Work required:
Some lines below hold "avatar". Pick them out and copy them.

(Stored records)
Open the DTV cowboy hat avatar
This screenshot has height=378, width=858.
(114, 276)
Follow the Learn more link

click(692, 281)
==
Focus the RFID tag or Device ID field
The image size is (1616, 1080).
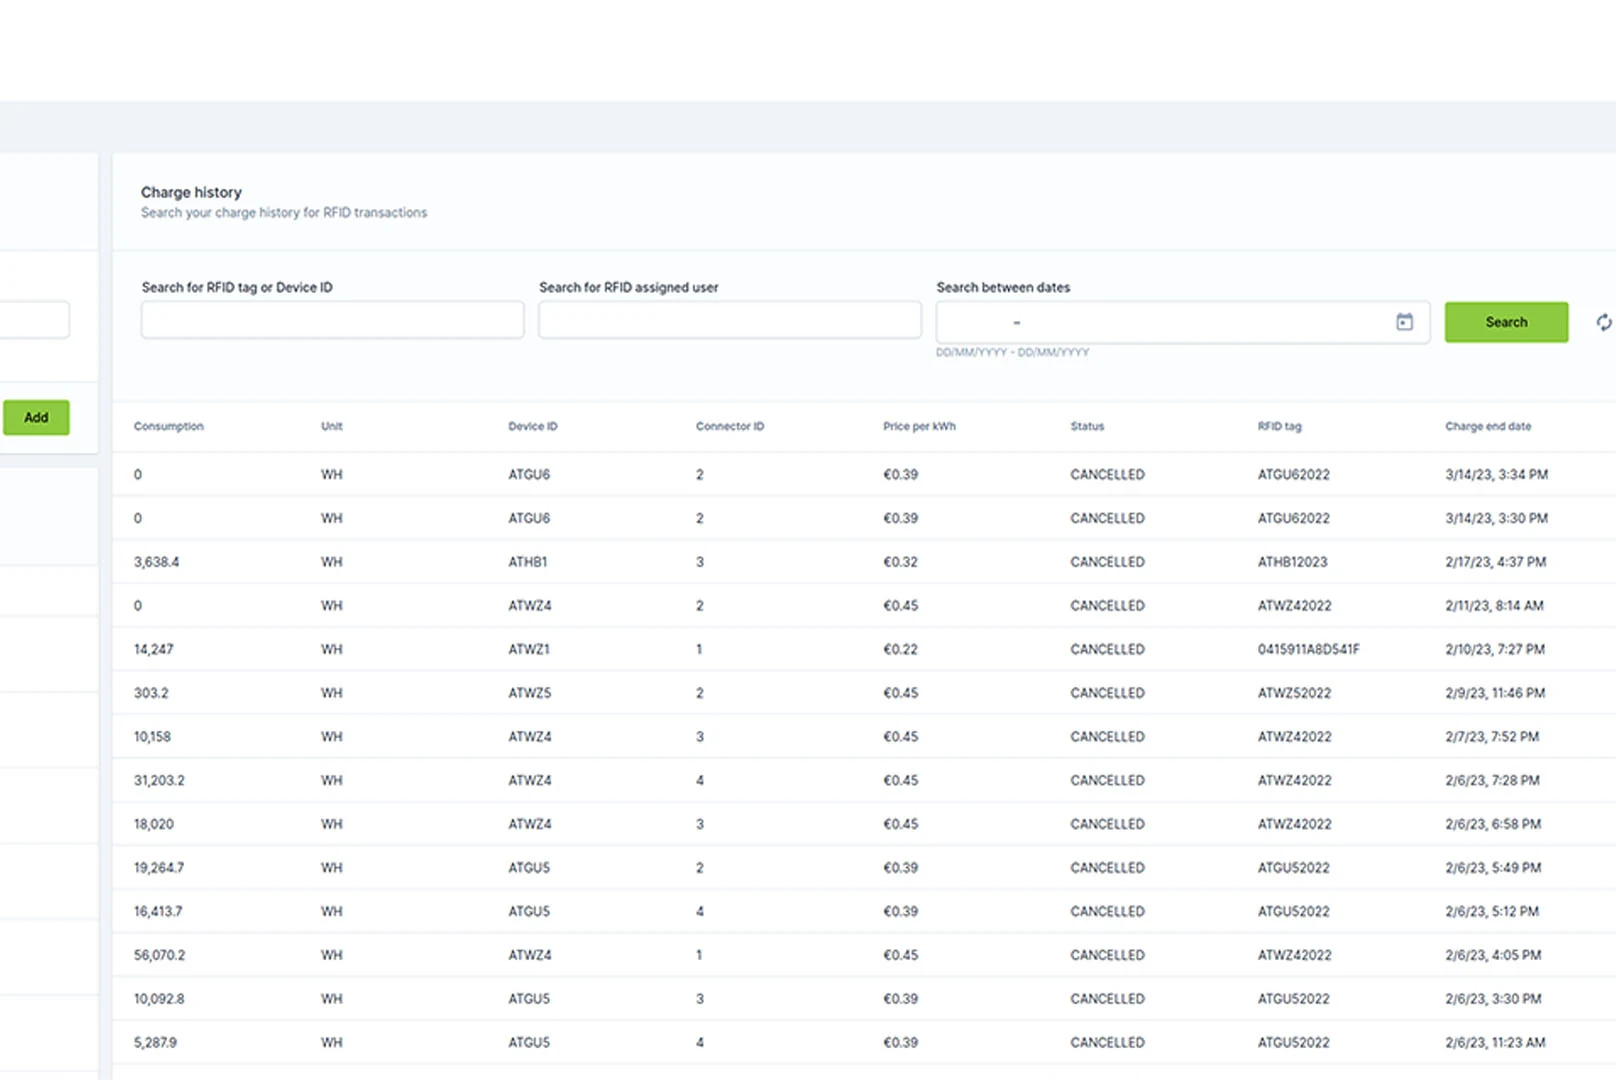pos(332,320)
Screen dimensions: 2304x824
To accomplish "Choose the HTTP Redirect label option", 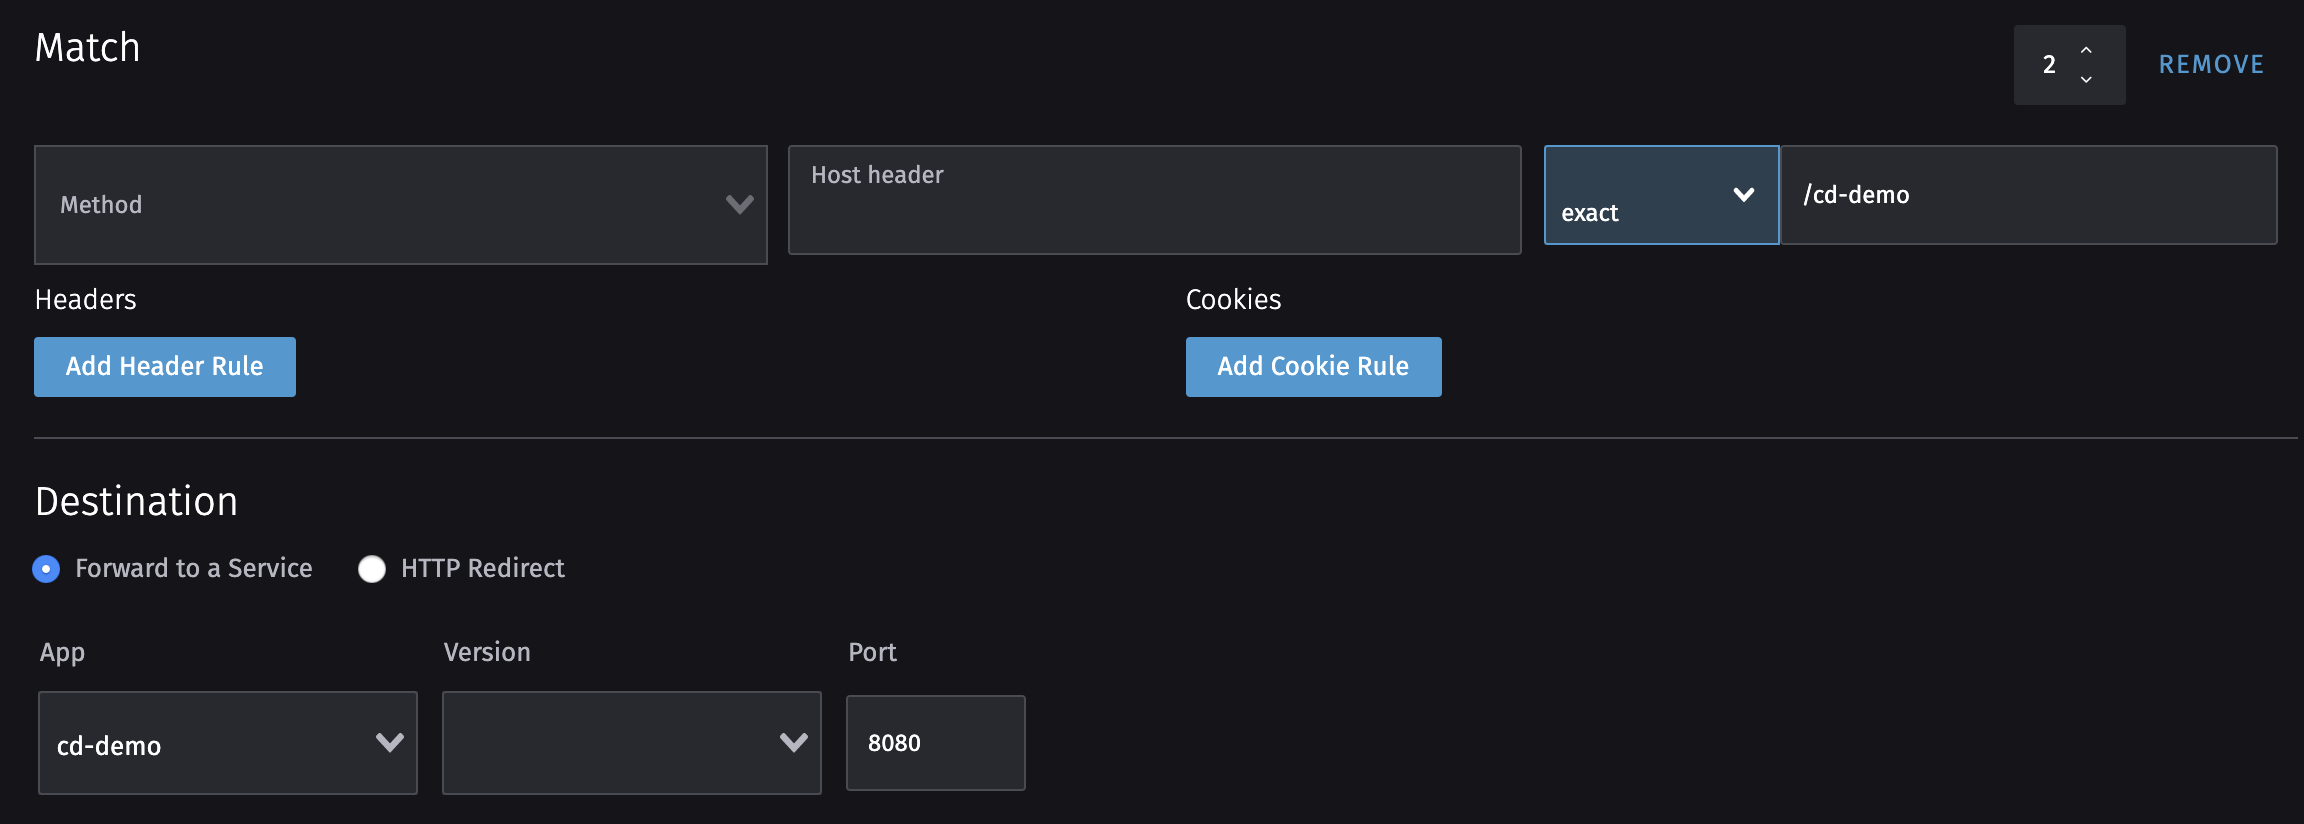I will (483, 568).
...
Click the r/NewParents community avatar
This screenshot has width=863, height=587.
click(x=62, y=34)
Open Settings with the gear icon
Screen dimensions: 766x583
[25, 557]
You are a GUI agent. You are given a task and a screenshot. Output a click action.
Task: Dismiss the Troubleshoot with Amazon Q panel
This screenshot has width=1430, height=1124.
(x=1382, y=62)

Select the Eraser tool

Finished exercise:
Open the DTV cowboy hat avatar
Click the r/NewParents community avatar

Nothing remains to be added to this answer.